Cobra que gosta de fogo? Conheça espécie rara que vive no Ceará e pode chegar a mais de 3 metros
Projeto originado na UFC ajuda a proteger a serpente malha de fogo e seu papel no ecossistema, que vai do controle de populações de animais ao uso médico do veneno
A maior serpente venenosa das Américas também vive no Ceará. Com capacidade de se desenvolver em mais de 3 metros de comprimento, a Lachesis muta é conhecida na maior parte do Brasil como surucucu, mas por aqui ganhou um nome mais regional: malha de fogo. Hoje ameaçada de extinção, a víbora está restrita a uma pequena área serrana do Estado e acumula mitos que podem prejudicar sua preservação.

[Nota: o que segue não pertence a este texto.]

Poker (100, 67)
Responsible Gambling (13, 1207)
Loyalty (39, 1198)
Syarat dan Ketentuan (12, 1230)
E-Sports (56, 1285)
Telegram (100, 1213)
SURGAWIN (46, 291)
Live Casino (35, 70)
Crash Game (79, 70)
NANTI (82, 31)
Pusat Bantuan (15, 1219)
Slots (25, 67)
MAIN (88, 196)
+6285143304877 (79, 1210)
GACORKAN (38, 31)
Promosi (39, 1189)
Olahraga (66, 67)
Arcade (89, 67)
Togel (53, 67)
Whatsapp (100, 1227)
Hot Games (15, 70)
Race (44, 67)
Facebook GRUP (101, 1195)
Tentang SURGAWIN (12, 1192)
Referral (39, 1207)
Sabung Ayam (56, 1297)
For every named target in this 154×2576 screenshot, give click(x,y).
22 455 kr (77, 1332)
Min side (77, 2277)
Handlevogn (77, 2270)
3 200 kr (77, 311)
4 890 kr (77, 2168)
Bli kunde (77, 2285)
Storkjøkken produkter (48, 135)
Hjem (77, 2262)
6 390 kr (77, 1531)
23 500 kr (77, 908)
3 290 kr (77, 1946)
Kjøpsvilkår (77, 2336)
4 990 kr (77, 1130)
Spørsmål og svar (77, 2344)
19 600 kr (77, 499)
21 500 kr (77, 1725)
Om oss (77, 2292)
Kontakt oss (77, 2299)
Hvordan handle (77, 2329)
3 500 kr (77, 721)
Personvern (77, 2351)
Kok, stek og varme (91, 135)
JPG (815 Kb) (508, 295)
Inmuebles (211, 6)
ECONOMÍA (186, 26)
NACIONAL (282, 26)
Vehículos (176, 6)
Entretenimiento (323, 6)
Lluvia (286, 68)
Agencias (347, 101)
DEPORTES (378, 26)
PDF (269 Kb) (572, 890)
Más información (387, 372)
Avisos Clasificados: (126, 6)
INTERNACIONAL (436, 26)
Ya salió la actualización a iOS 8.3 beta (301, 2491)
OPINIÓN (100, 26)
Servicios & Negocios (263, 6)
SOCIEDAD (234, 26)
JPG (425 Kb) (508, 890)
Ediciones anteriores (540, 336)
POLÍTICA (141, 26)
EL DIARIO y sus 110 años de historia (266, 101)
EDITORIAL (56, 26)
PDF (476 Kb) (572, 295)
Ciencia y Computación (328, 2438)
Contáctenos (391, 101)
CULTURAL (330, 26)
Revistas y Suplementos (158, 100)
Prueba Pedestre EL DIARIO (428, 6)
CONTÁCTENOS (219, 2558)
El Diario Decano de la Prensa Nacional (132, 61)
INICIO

Neste 16 de julho, quando é celebrado o Dia Mundial da Cobra - oportunidade para desfazer mitos e conscientizar sobre a importância desse animal -, o Diário do Nordeste explica parte do comportamento dessa serpente e seu papel no ecossistema, que vai do controle de outras populações de animais ao uso médico do veneno.
Quem conhece bem a malha de fogo é Thabata Cavalcante, bióloga, mestra em Sistemática, Uso e Conservação da Biodiversidade pela Universidade Federal do Ceará (UFC) e coordenadora do Projeto Malha de Fogo, criado em 2021 como parte de sua pesquisa de mestrado.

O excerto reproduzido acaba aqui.